Let $p_0$ be the probability that an innocent man has six fingers on his right hand, and $p_1$ be the probability that the perpetrator has six fingers on his right hand, with $p_0 < p_1$. (We may have $p_1<1$, since eyewitnesses are not 100% reliable.) Let $a =p_0/p_1$ and $b = > (1−p_1)/(1−p_0)$. Rugen lives in the country. He is found to have six fingers on his right hand.
Now, given this information, what is the probability that Rugen is the perpetrator?
My approach:
Let $R$ is the event that Rugen is the perp and $F$ is the event that the crime was committed by a man with 6 fingers on his right hand. So, $$P(R|F) = \frac{P(RF)}{P(F)} \\ =\frac{P(F|R).P(R)}{P(F|R).P(R) + P(F|R^c).P(R^c)} \\ =\frac{p_1 . 1/n}{p_1 . 1/n + p_1 . (n-1)/n} $$
However the solution in the book goes like this: Let $R$ is the event that Rugen is guilty and $M$ be the event that he has six fingers on his right hand. $$P(R|M) = \frac{P(RM)}{P(M)} \\ =\frac{p_1 . 1/n}{p_1 . 1/n + p_0 . (n-1)/n} $$
My Questions:
- Why did they take $M$ to be defined as such? Shouldn't the event on which the probability is conditioned upon be the fact that the crime has been committed by a man with 6 fingers on his right hand? Instead of the fact that Ruben has 6 fingers on his right hand?
- Why is $P(M|R^c) = p_0$ ?
First of all, we don't know that the crime was committed by someone with six fingers on his right hand; we only know that a witness said that.
More to the point though, we want to know how the fact that Rugen has six finger on one hand changes our estimate of the likelihood that he did the crime. The denominator is the probability that a random man selected from the population has six figures on his right hand. Either he is the guilty party ($\frac1n$) and the guilty party has six fingers ($p_1$) or he is innocent ($\frac{n-1}{n}$) and he is an innocent man with six fingers ($p_0$).

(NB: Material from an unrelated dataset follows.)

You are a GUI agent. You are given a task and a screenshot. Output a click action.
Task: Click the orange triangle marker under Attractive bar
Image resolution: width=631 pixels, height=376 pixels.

Simplification of your answer leads to $\frac1n$ which can't be right -- the witness's statement and the fact that Rugen has six fingers make no different in our assessment of the likelihood of his guilt. Furthermore, your calculation doesn't use $p_0$ at all, so it makes no allowance for the possibility that a man with six fingers might be innocent, even if we believe the witness to be $100\%$ reliable.